Соня замерла – так её уже называл Женя.
– Тогда я растаявшая уже Снегурочка… или сгоревшая…
– отвернулась она.
– Сонь… Сонечка, ты чего? – испугался Митя, снова пытаясь поймать губами её губы. – Дурацкое сравнение… Какая же ты Снегурочка? Ты – самая страстная, самая горячая…
– Ужасная сказка. Всегда её боялась. Кино выключала… Со счастливым началом, а потом… Кончилась моя спокойная ледяная жизнь.
– Значит, до встречи со мной ты была счастлива? – теперь он пытался встретиться с ней глазами.
– Да, была… Конечно, была, – Соня посмотрела на него прямо.
– Вот как?!
– Да, Мить, вот так. Ты – моя беда. А ты что думал – счастье?
– Соня…
– Только беда мне дороже. Я бы не променяла её… ни на что.
– Сонечка…
– Мить, слишком быстро и легко я тебе досталась, да? – вдруг сказала она. – Всё, что легко достаётся, невысоко ценится.
– Легко? – усмехнулся он. – А ты мне досталась, Сонь, а? Досталась разве? Я до сих пор в это не верю. Не чувствую, что ты моя… Вроде хватаю тебя, держу вот обеими руками, а ты готова выскользнуть, проскочить… Как посмотришь куда-то… в небо – так вроде засобиралась к себе на родину… Не улетай от меня, Сонь, пожалуйста… или уж с собой возьми – на Луну… или куда там… Я тебе там сильно мешать не буду… Только целовать буду… всю – зацелую… Возьмёшь? Обещай, что не бросишь…
– Я без тебя уже не живу, Мить. Какая уж там Луна…
К их возвращению Анька взялась готовить обед, но хватило её лишь на то, чтобы почистить под холодной водой пару картофелин. Соня нагрела воду и прогнала сестру к телевизору. Они с Митей немного похозяйничали вдвоём, перешучиваясь и обмениваясь колкостями насчет его способностей к кулинарии. На самом деле, за что бы он ни брался, всё у него получалось, и, хотя восторгов Соня вслух не высказывала, ей дико нравилось, что образ мажорного мальчика тает прямо на глазах.
После обеда Костя под Диминым руководством позвонил кредиторам и объяснил, что деньги привезёт его приятель. Накануне решили, что самому Костику лучше отлежаться, да и лишний раз не маячить – мало ли что. Затем трубку взял Митя – договориться о месте встречи.
– Не, пацаны, – ответил он, выслушав кого-то, – никаких парков и закоулков. Холодно, да и не хочу, чтоб по башке огрели. Если у вас всё по честнаку, давайте в приличном заведении. Или вас в приличные места не пускают?
Потом усмехнулся, услышав ответ:
– «Парус» так «Парус». Сегодня вечером, в девять – раньше не успеваю. Замётано.
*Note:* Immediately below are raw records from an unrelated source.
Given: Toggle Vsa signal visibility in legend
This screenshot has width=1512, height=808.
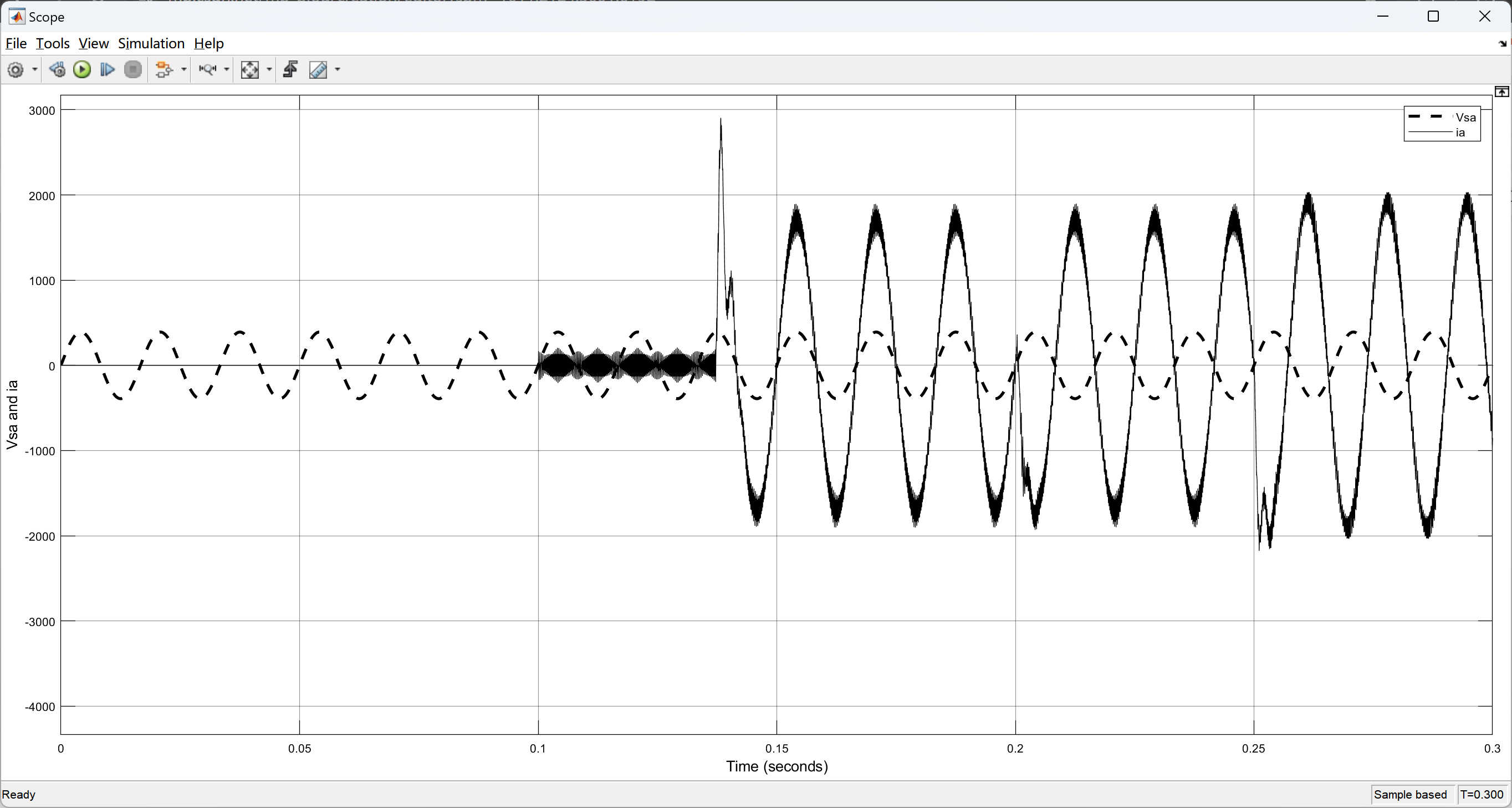Looking at the screenshot, I should point(1465,118).
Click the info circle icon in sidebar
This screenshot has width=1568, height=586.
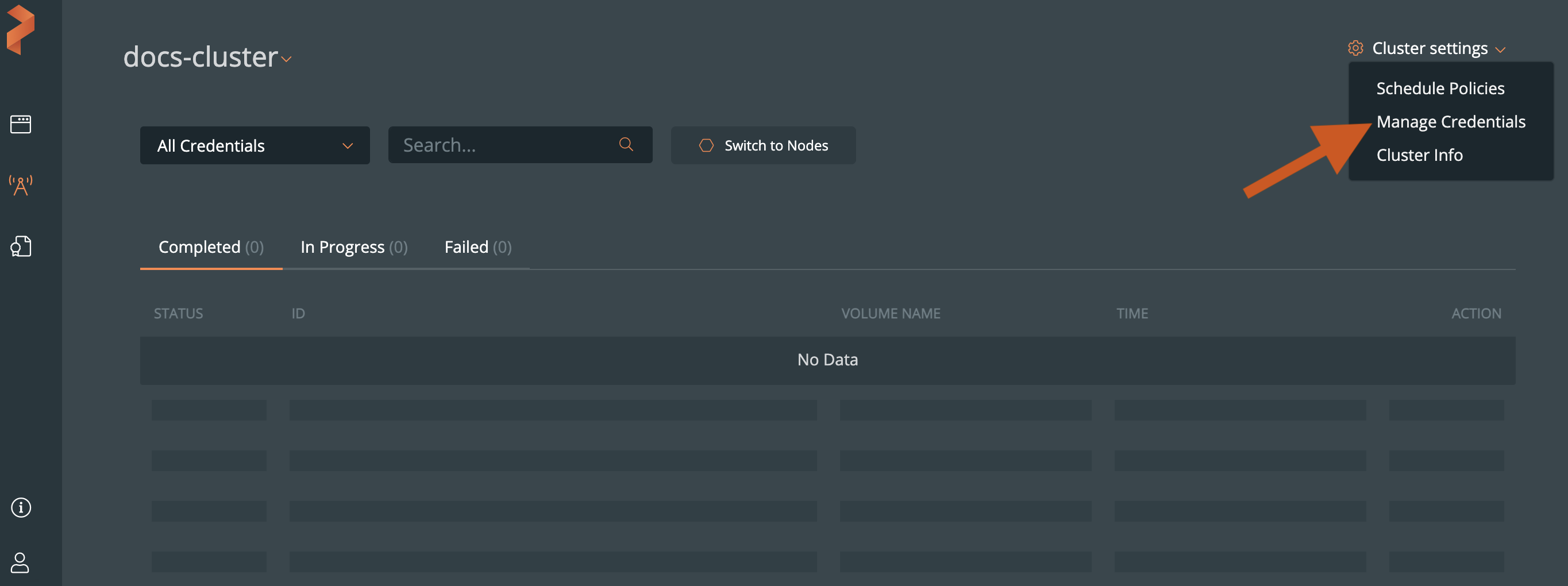(x=21, y=507)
Выпивка за мой счет – за неудобства.
Он положил трубку и повернулся к Костику:
– Мелкая шушера. Нашёл, у кого занимать…
– Да вроде приятель бывший, со школы, – скривился парень. – Откуда я знал, что он гнида такая?
– Какая – такая? Не фиг было вообще в долги влезать!
Тон у него стал небрежно-высокомерным. Похоже, ситуация доставляла ему удовольствие – риска как будто никакого, а нервы приятно щекочет. Во всём этом звучало такое мальчишество, что Соня иронично улыбнулась. Увидев насмешливые искорки в её глазах, Митя нахмурился.
– Ладно, Сонь, я смотаюсь туда-обратно, а вы…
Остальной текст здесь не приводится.